--- begin Data for this exercise ---

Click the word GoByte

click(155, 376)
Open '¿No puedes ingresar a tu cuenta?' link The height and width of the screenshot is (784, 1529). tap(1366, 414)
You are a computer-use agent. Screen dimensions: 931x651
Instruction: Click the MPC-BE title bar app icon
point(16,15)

--- end Data for this exercise ---
--- begin Data for this exercise ---

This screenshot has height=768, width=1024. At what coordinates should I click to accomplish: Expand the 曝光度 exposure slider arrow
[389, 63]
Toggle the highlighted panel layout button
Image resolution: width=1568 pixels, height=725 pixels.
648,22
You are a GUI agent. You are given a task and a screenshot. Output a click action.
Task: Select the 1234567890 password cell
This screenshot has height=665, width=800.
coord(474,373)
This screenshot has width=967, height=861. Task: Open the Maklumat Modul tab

--- end Data for this exercise ---

Reproduce the rows from the line containing "Click the word GoByte" through the line containing "point(16,15)", substituting "header bar" for "title bar" and leaving everything else unchanged.

Click the word GoByte

click(155, 376)
Open '¿No puedes ingresar a tu cuenta?' link The height and width of the screenshot is (784, 1529). tap(1366, 414)
You are a computer-use agent. Screen dimensions: 931x651
Instruction: Click the MPC-BE header bar app icon
point(16,15)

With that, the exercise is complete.